Augmentation des coûts et des charges, baisse des revenus
Cette fermeture, le Dr Samuel Gut y réfléchit depuis longtemps: «C'est de plus en plus difficile d'être un médecin généraliste avec son propre cabinet.» En plus de la pénurie persistante de médicaments, la fermeture de certains hôpitaux provoque en effet un surplus de travail: «Je téléphone tous les jours aux hôpitaux pour obtenir une place pour quelqu'un. Il m'arrive parfois de discuter pendant des heures avec les patients et leurs caisses-maladie pour trouver un substitut à un médicament manquant. Ce qui me prend beaucoup de temps, que personne ne me paie.»
Le comble, c'est que ses revenus diminuent chaque année, quand les tarifs pratiqués stagnent, eux, depuis 20 ans: «Nous faisons partie des soins de base, il n'y a donc pour nous ni économie, ni compensation du renchérissement.» Et en raison des charges et les coûts qui ne cessent d'augmenter, Samuel Gut ne trouve pas non plus de repreneur pour son cabinet, malgré des recherches poussées depuis deux ans et demi déjà.
50'000 francs pour une numérisation forcée
Le comble est arrivé l'année dernière, quand le canton de Berne a annoncé que la nouvelle loi sur l'administration numérique entrerait en vigueur le 1er mars 2024. Celle-ci stipule que toutes les autorités doivent désormais travailler et communiquer par voie numérique, sauf si cela entrave leur activité.
Or, pendant 25 ans, Samuel Gut a établi chaque dossier de patient à la main. Dès le mois de mars, il devra désormais envoyer les rapports des contrôles médicaux pour l'Office bernois de la circulation routière sous forme numérique et prendre un ordinateur, souscrire un contrat internet et installer un logiciel dédié, sans quoi il devra arrêter une partie de son travail.

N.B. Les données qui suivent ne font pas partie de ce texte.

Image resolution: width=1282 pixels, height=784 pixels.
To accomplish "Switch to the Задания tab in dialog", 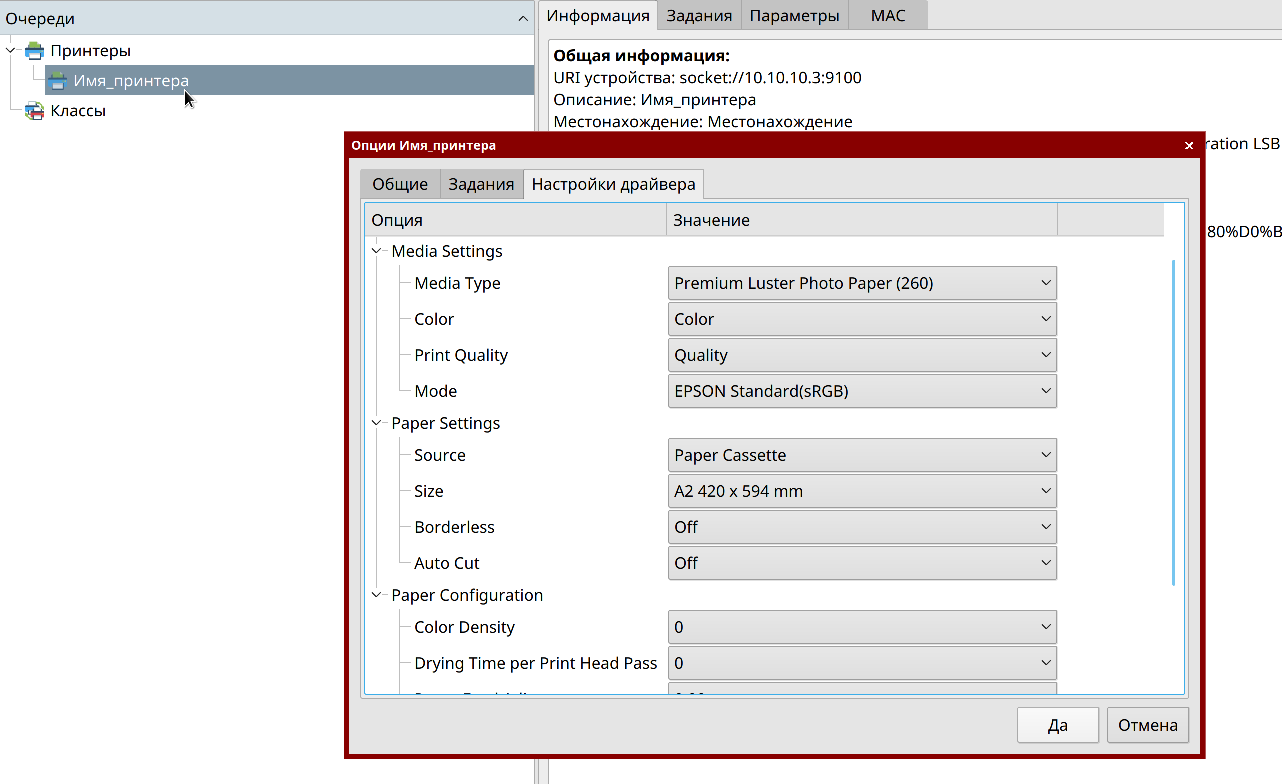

La Confédération ira même bientôt plus loin: avec son programme Digisanté, lancé fin novembre, elle veut uniformiser la numérisation de l'ensemble du secteur de la santé. Si les nouvelles règles s'appliqueront dès l'année prochaine pour les cabinets nouvellement créés, la Confédération accorde en revanche un délai de transition qui n'est pas précisément défini aux cabinets existants.
«Ce n'est qu'une question de temps avant que nous soyons tous touchés», déclare Samuel Gut. Une mauvaise nouvelle pour lui, car le médecin devra, à terme, numériser des milliers de dossiers de patients. Une opération qui lui coutera 50'000 francs au total, répartis entre les coûts du matériel et des logiciels.
«Mes patients ne sont pas des fichiers dans un ordinateur»
Le presque retraité n'a toutefois pas le choix. Et s'il n'a pas trouvé de successeur pour son cabinet, ce dernier devrait être transformé en appartement. Les 50'000 francs pourraient, dans ce cas, être utilisés pour les travaux de réaménagement.
Dans ce contexte, Samuel Gut a décidé de fermer ses portes dès à présent. Certes, la numérisation de son cabinet ne l'aurait peut-être plus affecté jusqu'au départ à la retraite. Mais même l'arrêt partiel du travail imposé par le canton aurait occasionné une nouvelle baisse de revenus, dans une situation déjà tendue: «Je gagne de moins en moins, tout en travaillant de plus en plus. Et je dois encore investir.»
Pour Samuel Gut, la numérisation progressive du secteur de la santé n'est pas fondamentalement une mauvaise chose: «Dans les grands hôpitaux, elle peut simplifier beaucoup de choses.» Mais lui, il préfère travailler à l'ancienne. «Je considère mes patients comme des personnes à part entière et non comme des fichiers dans un ordinateur» conclut le médecin, qui considère que le canton «dégrade» son travail.